Cette loi, contraire à l’intérêt général et aux droits humains, va accroître la grande misère pour permettre aux spéculateurs de laisser des locaux vacants, et aux grands propriétaires de gagner toujours plus, alors que les loyers ne cessent d’augmenter… Nous, associations féministes, nous insurgeons contre cette loi, car nous savons qu’elle impactera avant tout les femmes précaires qui vont être précipitées dans des situations de détresse extrême.

Les femmes sont les premières touchées par la hausse du coût du logement en France au regard de leur plus grande pauvreté et de l’ensemble des inégalités résultant du système patriarcal : inégalités salariales, surreprésentation des femmes dans le travail à temps partiel (82 %) et le travail précaire… En outre, dans 85 % des cas, le parent de famille monoparentale est une femme et 46 % des enfants qui vivent avec leur mère seule sont pauvres.

Cette loi ouvre un boulevard aux abus de pouvoir

Les femmes exposées à plusieurs formes d’oppression seront davantage affectées. Les femmes migrantes, les femmes en situation de prostitution, les femmes victimes de traite, les femmes en situation de handicap, les femmes monoparentales, les femmes en situation d’itinérance, les femmes fuyant des foyers violents et incestueux, les jeunes femmes issues de l’aide sociale à l’enfance seront les premières victimes de cette loi. Contraintes à dormir dans la rue, elles seront victimes de violences, de viols à répétition. Elles vivront la torture d’une mort lente. En effet, selon l’association Entourage, une agression sexuelle sur une femme SDF a lieu toutes les huit heures en France.

En criminalisant les locataires précaires et en accélérant les mises à la rue, en précarisant encore davantage celles qui subissent déjà des violences et des inégalités, en ignorant la réalité du rapport de force bailleur- locataire, la loi Kasbarian-Bergé ouvre un boulevard aux abus de pouvoir. Des agresseurs profiteront de la vulnérabilité économique de certaines pour les exploiter et extorquer des actes sexuels. C’est déjà le cas de nombreux conjoints violents titulaires du bail ou de propriétaires qui offrent des logements contre des « paiements en nature » (Franceinfo).

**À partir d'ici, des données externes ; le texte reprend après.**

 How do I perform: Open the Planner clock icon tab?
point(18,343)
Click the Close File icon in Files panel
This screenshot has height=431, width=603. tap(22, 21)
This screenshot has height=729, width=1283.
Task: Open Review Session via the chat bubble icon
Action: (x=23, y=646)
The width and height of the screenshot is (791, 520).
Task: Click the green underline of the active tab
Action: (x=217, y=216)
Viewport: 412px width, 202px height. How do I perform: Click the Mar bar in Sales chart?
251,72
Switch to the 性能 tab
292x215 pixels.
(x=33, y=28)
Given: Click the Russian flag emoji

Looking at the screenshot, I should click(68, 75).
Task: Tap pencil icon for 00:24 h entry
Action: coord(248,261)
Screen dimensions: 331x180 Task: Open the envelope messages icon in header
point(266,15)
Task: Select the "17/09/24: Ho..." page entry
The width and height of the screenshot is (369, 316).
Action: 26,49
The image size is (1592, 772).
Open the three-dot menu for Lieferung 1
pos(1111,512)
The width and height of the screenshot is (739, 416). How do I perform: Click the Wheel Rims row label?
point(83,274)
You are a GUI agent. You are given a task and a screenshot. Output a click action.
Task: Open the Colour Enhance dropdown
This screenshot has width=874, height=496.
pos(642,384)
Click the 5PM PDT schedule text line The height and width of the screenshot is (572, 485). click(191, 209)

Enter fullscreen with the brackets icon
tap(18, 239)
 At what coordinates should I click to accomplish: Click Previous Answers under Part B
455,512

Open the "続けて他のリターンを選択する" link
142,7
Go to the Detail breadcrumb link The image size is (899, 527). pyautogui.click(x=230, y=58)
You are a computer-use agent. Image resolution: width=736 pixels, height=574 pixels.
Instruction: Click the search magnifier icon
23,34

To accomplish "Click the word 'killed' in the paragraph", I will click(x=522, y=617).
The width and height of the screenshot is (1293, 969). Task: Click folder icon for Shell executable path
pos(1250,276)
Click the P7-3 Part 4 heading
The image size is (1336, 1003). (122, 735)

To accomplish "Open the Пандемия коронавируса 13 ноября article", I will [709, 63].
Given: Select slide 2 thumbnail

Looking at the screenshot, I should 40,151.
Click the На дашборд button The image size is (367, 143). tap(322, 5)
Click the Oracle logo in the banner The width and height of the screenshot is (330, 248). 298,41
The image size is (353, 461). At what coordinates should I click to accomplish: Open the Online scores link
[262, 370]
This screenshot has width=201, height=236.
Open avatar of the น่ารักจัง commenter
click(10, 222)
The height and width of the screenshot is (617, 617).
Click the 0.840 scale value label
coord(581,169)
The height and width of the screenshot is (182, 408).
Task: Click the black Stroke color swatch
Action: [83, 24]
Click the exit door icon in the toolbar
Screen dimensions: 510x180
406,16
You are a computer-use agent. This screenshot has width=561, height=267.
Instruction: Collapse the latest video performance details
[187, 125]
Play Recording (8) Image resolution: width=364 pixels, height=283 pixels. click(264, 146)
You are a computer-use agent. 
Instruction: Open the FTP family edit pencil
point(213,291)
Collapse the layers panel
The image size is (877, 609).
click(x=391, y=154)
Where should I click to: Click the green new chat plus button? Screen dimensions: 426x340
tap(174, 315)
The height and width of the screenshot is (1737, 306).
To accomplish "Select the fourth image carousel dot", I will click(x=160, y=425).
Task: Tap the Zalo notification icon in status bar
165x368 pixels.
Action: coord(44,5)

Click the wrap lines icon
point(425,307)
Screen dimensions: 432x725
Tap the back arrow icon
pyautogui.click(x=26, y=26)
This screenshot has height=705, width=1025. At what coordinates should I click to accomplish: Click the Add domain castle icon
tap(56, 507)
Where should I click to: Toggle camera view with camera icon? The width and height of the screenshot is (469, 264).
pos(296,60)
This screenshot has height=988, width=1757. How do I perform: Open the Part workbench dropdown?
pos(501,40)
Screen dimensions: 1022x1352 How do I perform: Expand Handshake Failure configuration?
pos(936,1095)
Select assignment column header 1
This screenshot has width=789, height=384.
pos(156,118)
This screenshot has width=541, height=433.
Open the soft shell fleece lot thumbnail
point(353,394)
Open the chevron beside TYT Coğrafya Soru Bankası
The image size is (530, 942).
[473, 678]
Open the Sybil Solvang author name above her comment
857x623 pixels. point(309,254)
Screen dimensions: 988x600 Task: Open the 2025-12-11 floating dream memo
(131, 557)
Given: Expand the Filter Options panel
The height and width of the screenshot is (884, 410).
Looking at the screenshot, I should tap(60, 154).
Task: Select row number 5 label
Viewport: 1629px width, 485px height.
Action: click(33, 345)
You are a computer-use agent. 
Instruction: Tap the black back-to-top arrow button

Ceux qui squattent des logements vides ne le font pas par choix

Nous, associations féministes, rappelons que l’accès à un hébergement digne et sécurisé est un préalable à toute sortie de la violence. C’est l’une des premières demandes des victimes, afin d’éviter de connaître ou de répéter le pire : la rue ou le retour chez l’agresseur. Les personnes qui squattent des logements vides ne le font pas par choix, mais bien parce que leur droit à l’accès au logement n’est pas respecté, ce qui les met en danger.

Nous, associations féministes, nous nous mobilisons contre cette loi dangereuse et indigne pour les femmeset nous exigeons son abandon au nom de la dignité humaine, des droits des femmes et du respect des valeurs les plus fondamentales de notre contrat social.

Nous demandons que le gouvernement s’attaque à la crise du logement et à ceux qui en sont à l’origine, afin que les femmes puissent jouir de leurs droits naturels et imprescriptibles.

Les signataires de la tribune : Zahra Agsous, Maison des femmes de Paris ; Alyssa Ahrabare, porte- parole d’Osez le Féminisme ! (OLF) ; Bedriye Akyol, Union des femmes socialistes (SKB) ; Irène Ansari, coordinatrice de la Ligue des femmes iraniennes pour la démocratie (LFID) ; Ana Azaria, Femmes égalité ; Flor Beltran, Las Rojas, collectif de femmes immigrées latines ; Claire Charlès, présidente des Effronté-e- s ; Jacqueline Francisco, secrétaire du SNPES-PJJ FSU ; Murielle Guilbert, déléguée nationale de l’Union syndicale Solidaires ; Dominique Guillen-Isenmann, présidente de la Fédération nationale solidarité femmes (FNSF) ; Nelly Martin, présidente de la Marche mondiale des femmes (MMF) ; Catherine Perducat, Planning familial 94 ; Suzy Rojtman, porte-parole du Collectif national pour les droits des femmes (CNDF) ; Muriel Salmona, présidente de Mémoire traumatique ; Shengul, du Mouvement des femmes kurdes de France (TJK-F) ; Céline Thiebault-Martinez, présidente de la Coordination française pour le lobby européen des femmes (CLEF) ; Michèle Vitrac, présidente d’Elu·es contre les violences faites aux femmes (ECVF).